DATA SHOWN:
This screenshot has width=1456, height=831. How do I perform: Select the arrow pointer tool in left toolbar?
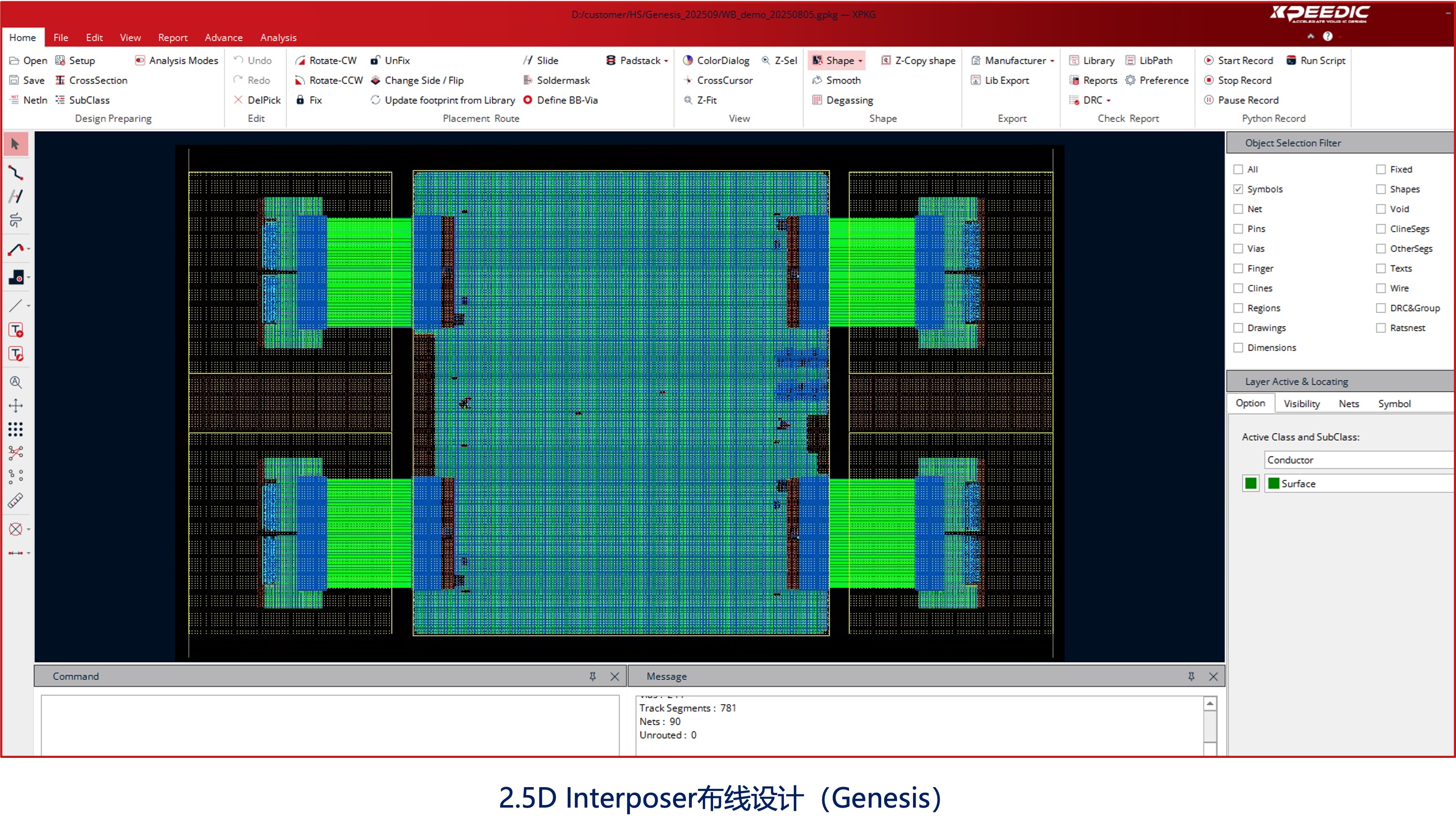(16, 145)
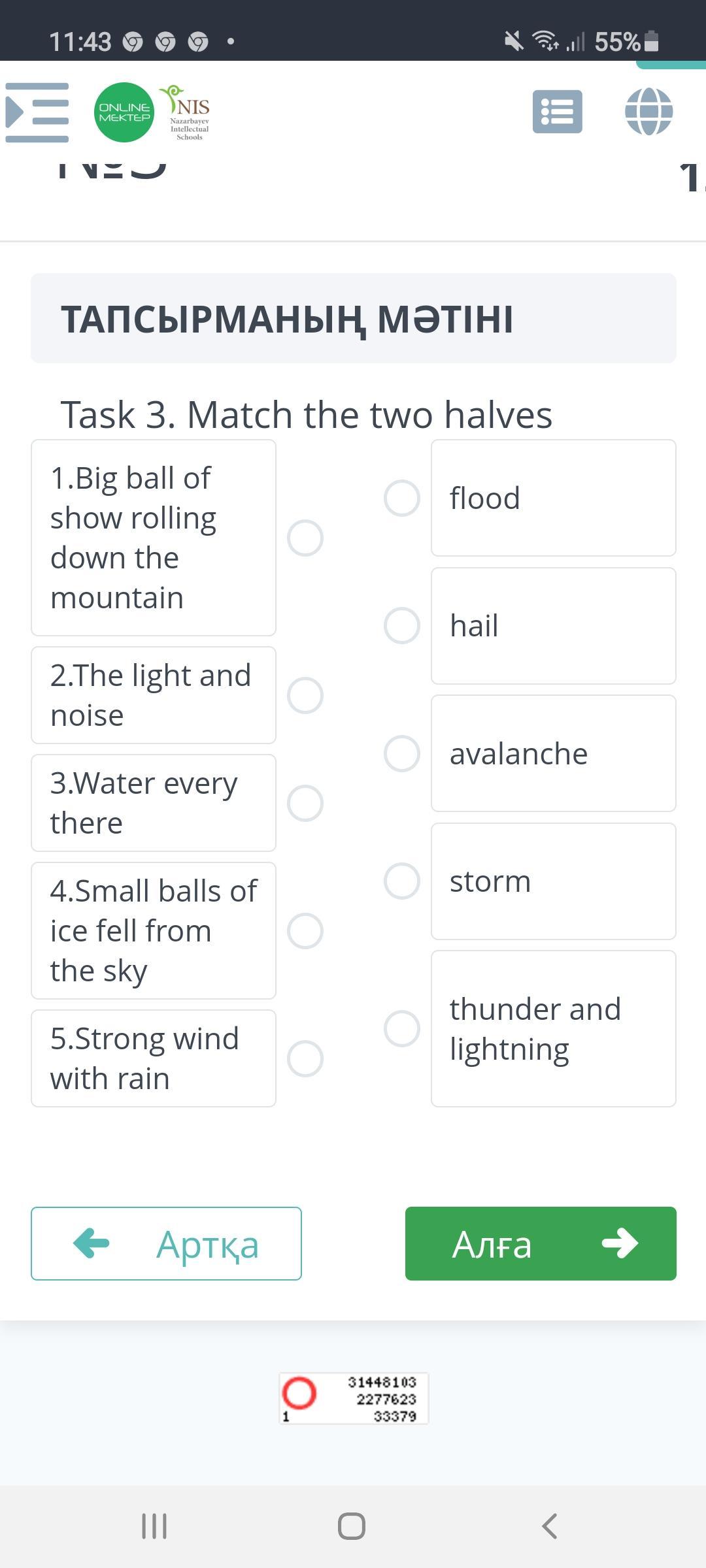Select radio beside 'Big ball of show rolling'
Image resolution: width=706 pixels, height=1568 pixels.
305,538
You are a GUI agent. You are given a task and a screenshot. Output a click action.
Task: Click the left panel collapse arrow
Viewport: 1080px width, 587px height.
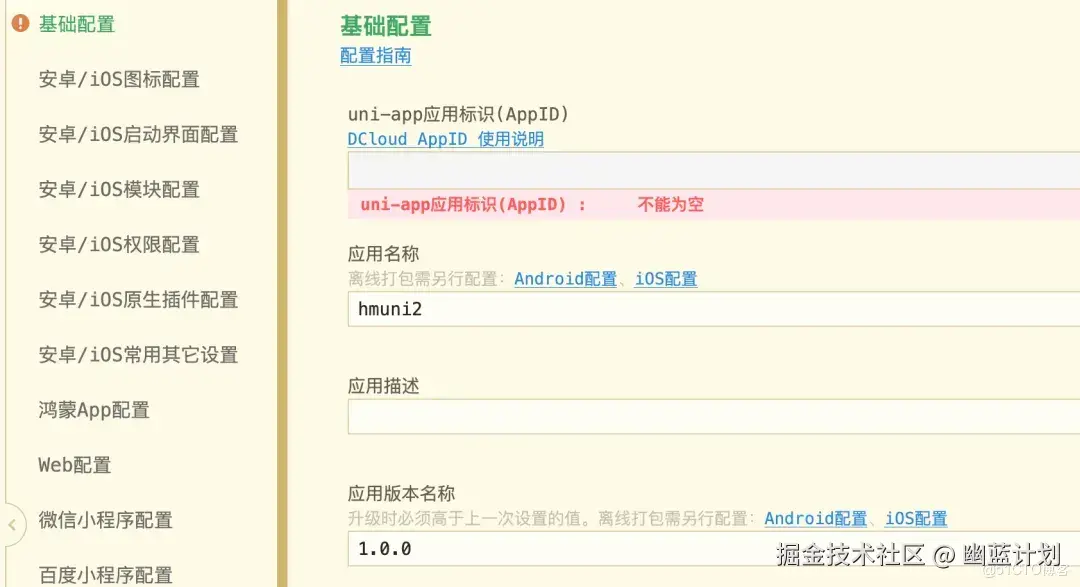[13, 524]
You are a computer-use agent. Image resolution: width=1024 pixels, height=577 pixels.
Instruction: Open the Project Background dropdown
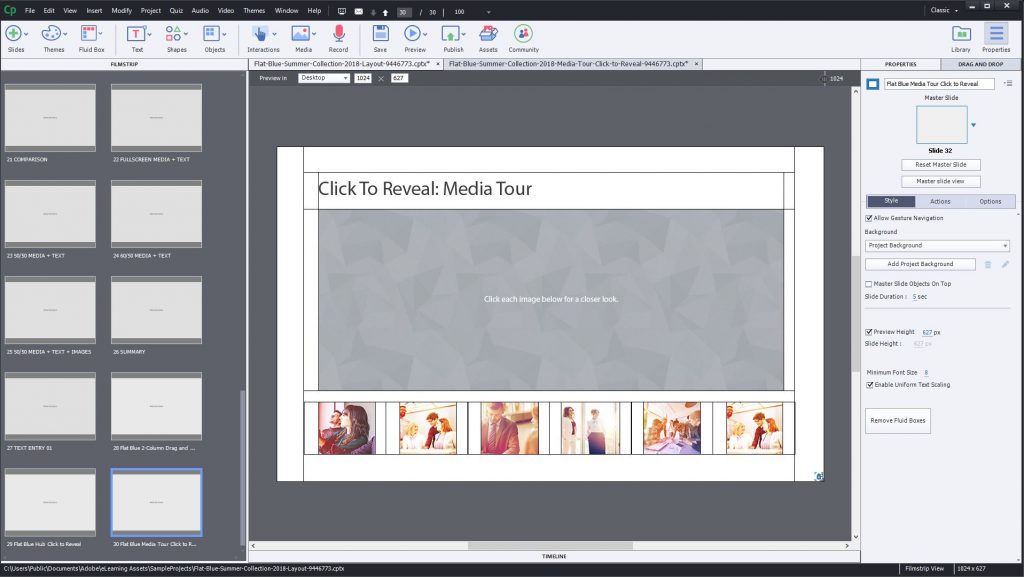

--

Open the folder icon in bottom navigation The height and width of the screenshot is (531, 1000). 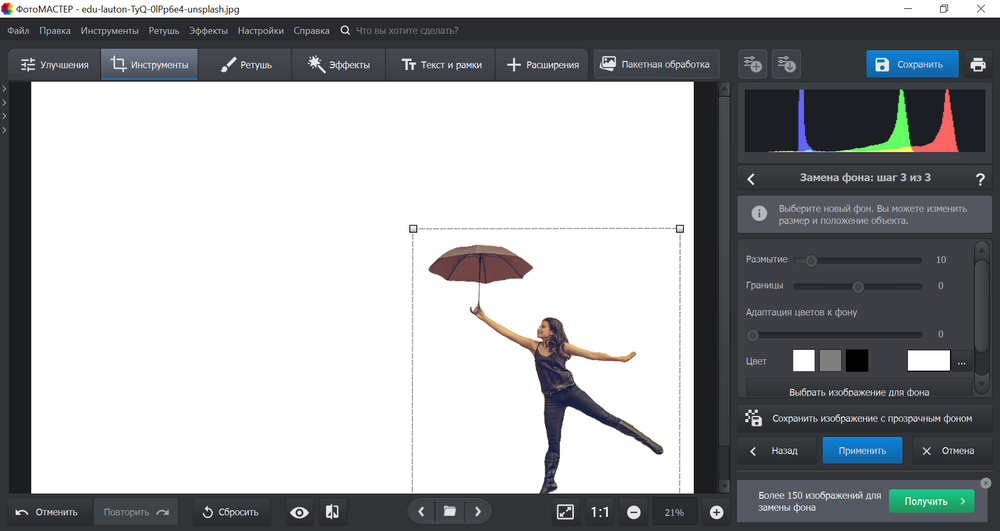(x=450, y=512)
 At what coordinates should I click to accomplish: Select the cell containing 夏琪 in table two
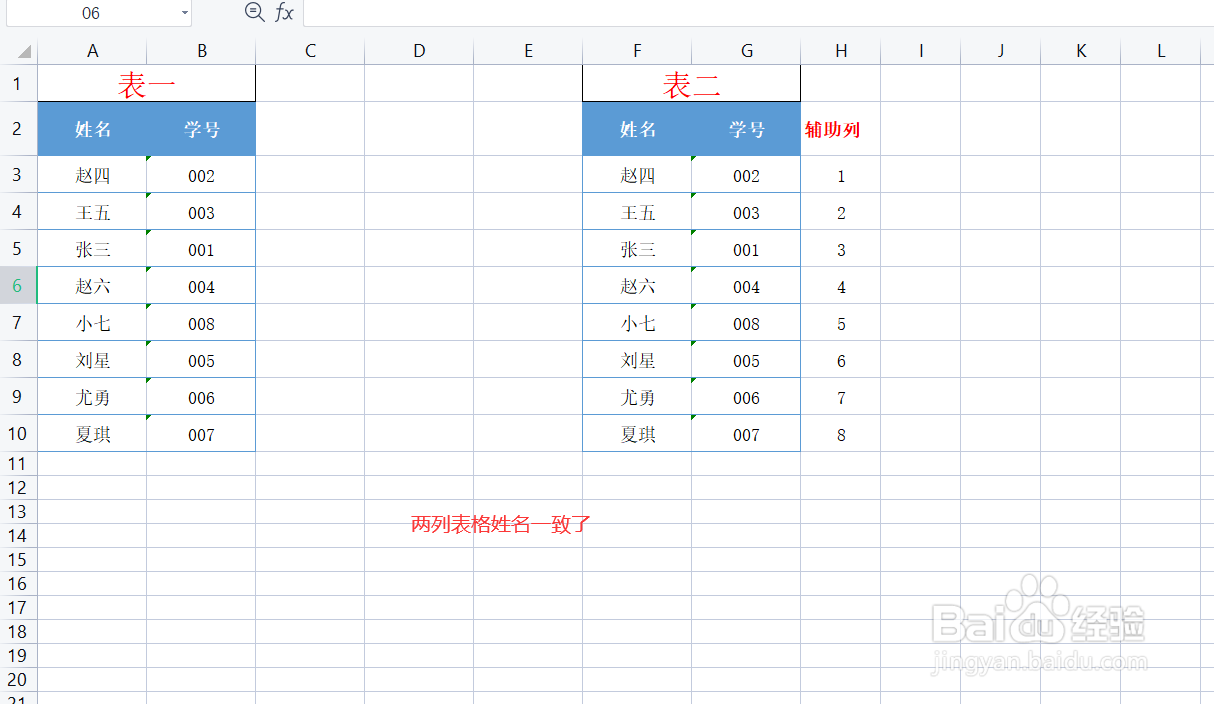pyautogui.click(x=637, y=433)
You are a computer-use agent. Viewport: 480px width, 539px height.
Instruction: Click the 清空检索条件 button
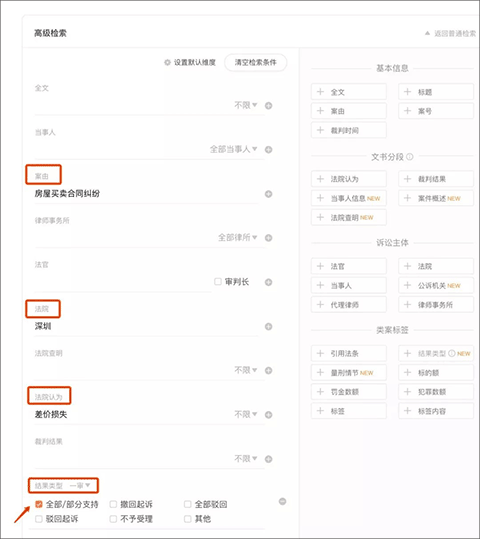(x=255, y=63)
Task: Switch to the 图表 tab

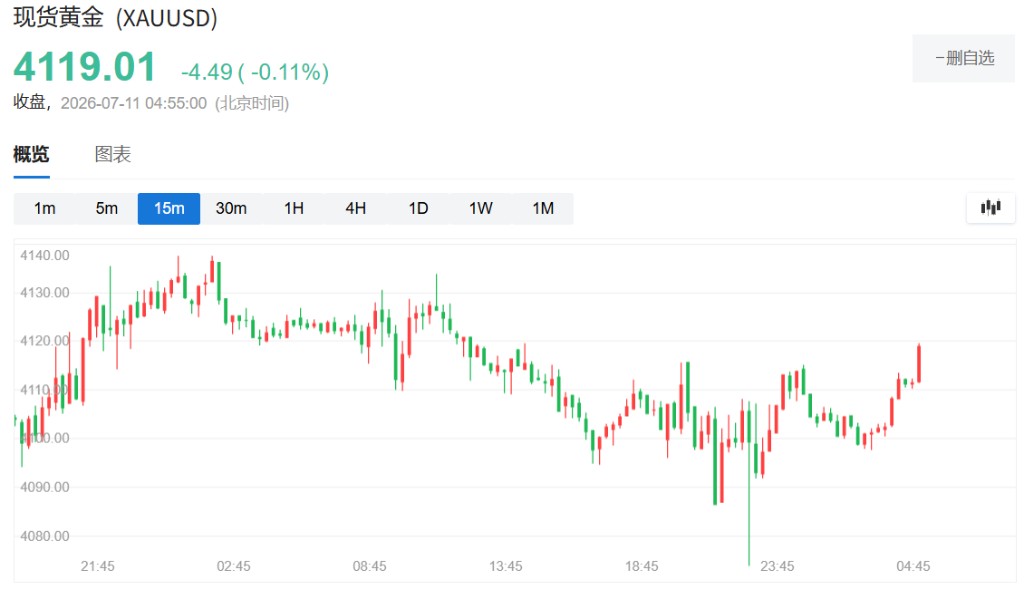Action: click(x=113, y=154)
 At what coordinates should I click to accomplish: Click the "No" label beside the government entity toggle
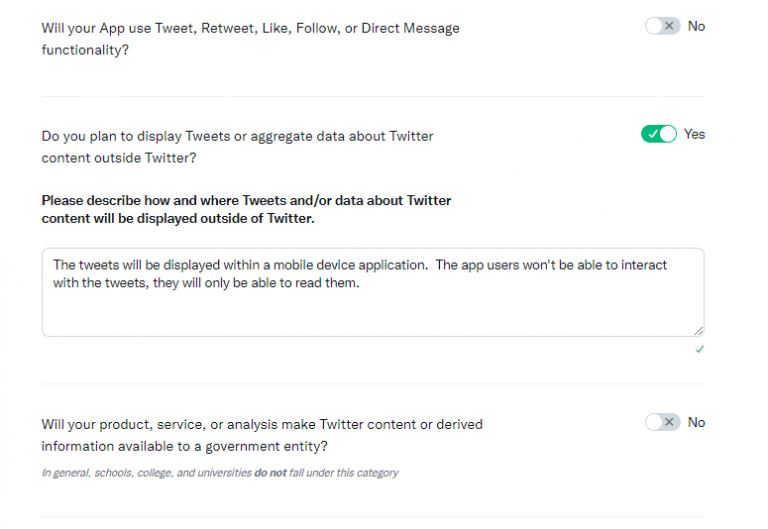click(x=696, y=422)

--

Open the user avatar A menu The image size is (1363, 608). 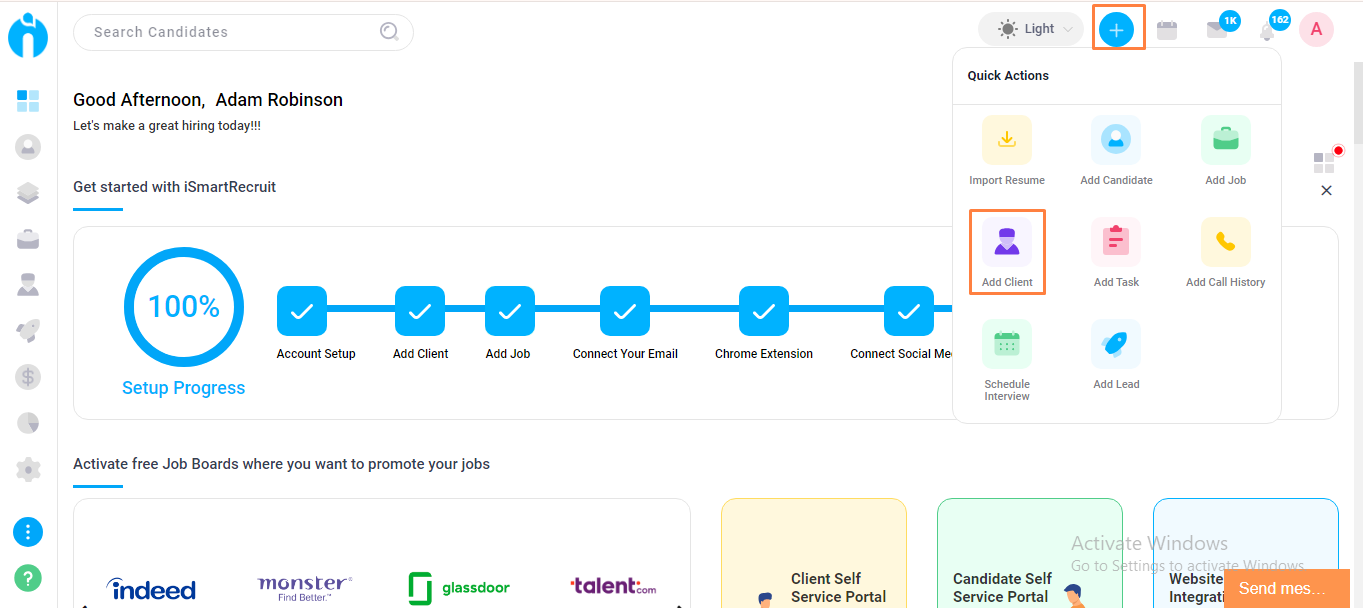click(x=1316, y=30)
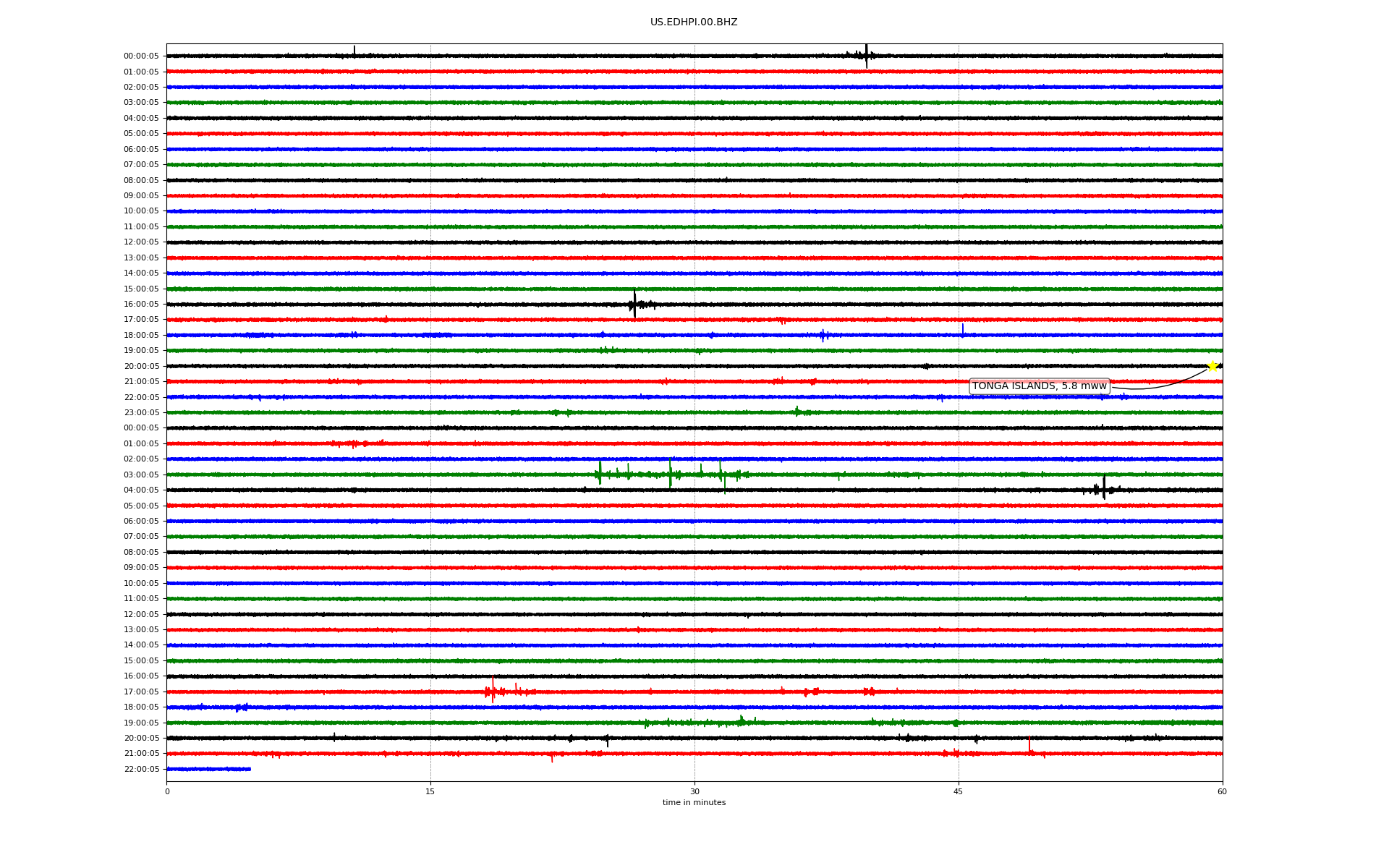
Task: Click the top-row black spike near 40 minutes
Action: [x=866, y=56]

TO BE DONE:
Which lines in the material contain the word "should"? Report each of them in full.

EXERCISE RESULT:
 At what coordinates should I click to accomplish: Select the cell containing 夏琪 in table two
 At what coordinates should I click to accomplish: Click the "No" label beside the government entity toggle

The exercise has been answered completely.